O empresário Marcelo Conde, filho do ex-prefeito do Rio de Janeiro Luiz Paulo Conde, é procurado pela Polícia Federal, em nova fase da Operação Exfil, que investiga a venda de informações financeiras de ministros do Supremo Tribunal Federal, parentes deles e de outras autoridades. 

O ministro do STF Alexandre de Moraes determinou a expedição dos mandados de prisão preventiva e de busca e apreensão contra o empresário, acusado de financiar um esquema ilegal de obtenção dessas informações fiscais, que são protegidas por lei, logo, são sigilosas.
A investigação da PF aponta que Marcelo Conde teria fornecido listas de CPFs e realizado pagamento em espécie de R$ 4.500 para receber os dados, que eram acessados de forma ilícita por servidores da Receita, funcionários terceirizados, despachantes e intermediários nos sistemas do Fisco e do Coaf, Conselho de Controle de Atividades Financeiras.
No total, o esquema teria acessado os dados de 1.819 pessoas.

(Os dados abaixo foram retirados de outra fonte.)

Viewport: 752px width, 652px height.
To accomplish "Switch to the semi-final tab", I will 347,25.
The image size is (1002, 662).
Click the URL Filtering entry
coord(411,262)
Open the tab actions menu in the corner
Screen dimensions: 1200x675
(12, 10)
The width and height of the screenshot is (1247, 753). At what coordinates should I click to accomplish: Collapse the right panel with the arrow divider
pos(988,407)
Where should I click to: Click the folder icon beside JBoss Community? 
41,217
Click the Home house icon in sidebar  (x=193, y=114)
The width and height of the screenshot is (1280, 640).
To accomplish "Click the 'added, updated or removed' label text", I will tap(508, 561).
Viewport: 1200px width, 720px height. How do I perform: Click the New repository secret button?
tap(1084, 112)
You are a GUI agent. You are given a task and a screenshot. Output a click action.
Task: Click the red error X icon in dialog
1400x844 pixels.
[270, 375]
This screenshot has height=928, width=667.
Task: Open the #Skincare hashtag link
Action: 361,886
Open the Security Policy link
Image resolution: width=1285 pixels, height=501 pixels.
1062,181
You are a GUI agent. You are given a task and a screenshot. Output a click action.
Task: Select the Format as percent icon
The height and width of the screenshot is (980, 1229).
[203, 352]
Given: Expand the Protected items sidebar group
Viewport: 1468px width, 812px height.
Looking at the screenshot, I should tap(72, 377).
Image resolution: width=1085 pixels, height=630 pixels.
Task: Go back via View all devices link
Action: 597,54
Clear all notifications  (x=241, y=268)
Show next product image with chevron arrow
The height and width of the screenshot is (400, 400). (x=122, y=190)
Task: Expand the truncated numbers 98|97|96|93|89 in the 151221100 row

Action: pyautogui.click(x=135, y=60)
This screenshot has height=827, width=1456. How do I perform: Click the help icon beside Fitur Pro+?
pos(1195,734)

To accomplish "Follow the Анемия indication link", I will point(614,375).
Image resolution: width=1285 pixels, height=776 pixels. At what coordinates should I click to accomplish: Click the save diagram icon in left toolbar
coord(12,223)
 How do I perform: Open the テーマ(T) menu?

A partir do material apurado pela polícia, o ministro Alexandre de Moraes também determinou a quebra dos sigilos telemáticos de celulares e dados telemáticos em nuvem que pertencem ao acusado.
Todas as medidas contaram com aval da Procuradoria-Geral da República.
Em nota, o advogado Nélio Machado informou que a defesa do empresário Marcelo Conde ainda não teve acesso à decisão do ministro que determinou as medidas.
A primeira fase da operação foi realizada em fevereiro deste ano e teve como alvo funcionários públicos lotados na Receita e auditores do órgão.
Por determinação de Moraes, os servidores investigados cumprem diversas medidas cautelares, como monitoramento por tornozeleira eletrônica, afastamento do exercício de função pública, cancelamento de passaportes e a proibição de saída do país.